Financement du militantisme à la base : pourquoi les relations entre militants et bailleurs de fonds sont importantes
Par Otto Saki
Chargé des programmes mondiaux dans le domaine « Engagement Civique et Gouvernement » à la Fondation Ford
Cet article a été initialement publié sur le compte Linkedin de l’auteur.
Le 29 mars, CIVICUS a organisé un débat entre militants et bailleurs de fonds sur l’importance de leur relation dans le financement du militantisme à la base. Ce débat était opportun car le monde est confronté à des problèmes complexes, qui exigent un financement urgent destiné aux acteurs à la base afin de trouver des solutions locales et réalistes en faveur d’un ordre mondial plus juste et équitable. Il existe de nombreux obstacles au financement du militantisme à la base. Cependant, la question des principaux facteurs qui favorisent la limitation des ressources ne reçoit pas l’attention qu’elle mérite. Ces facteurs sont le pouvoir, la race et la « décolonisation » du secteur du développement et de l’aide au développement, conjugués à d’autres comportements qui les favorisent, tels que le patriarcat, la misogynie, le capacitisme, la classe sociale et la caste.

Entrées de texte et d'emplacement d'éléments:
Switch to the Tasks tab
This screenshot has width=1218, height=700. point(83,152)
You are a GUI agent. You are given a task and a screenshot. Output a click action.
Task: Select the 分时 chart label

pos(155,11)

TRAVAIL À RÉALISER
(1) Dans l'article sur le financement du militantisme, remplacez s'il vous plaît "bailleurs de fonds" par "donateurs", puis redonnez le passage qui commence par les mots contenant "Financement du militantisme à la base : pourquoi" et se termine par "Linkedin de l’auteur.".
(2) Reproduisez à l'identique toutes les lignes des enregistrements ci-dessus.

RÉPONSES AUX TÂCHES
(1)
Financement du militantisme à la base : pourquoi les relations entre militants et donateurs sont importantes
Par Otto Saki
Chargé des programmes mondiaux dans le domaine « Engagement Civique et Gouvernement » à la Fondation Ford
Cet article a été initialement publié sur le compte Linkedin de l’auteur.

(2)
Switch to the Tasks tab
This screenshot has width=1218, height=700. point(83,152)
You are a GUI agent. You are given a task and a screenshot. Output a click action.
Task: Select the 分时 chart label

pos(155,11)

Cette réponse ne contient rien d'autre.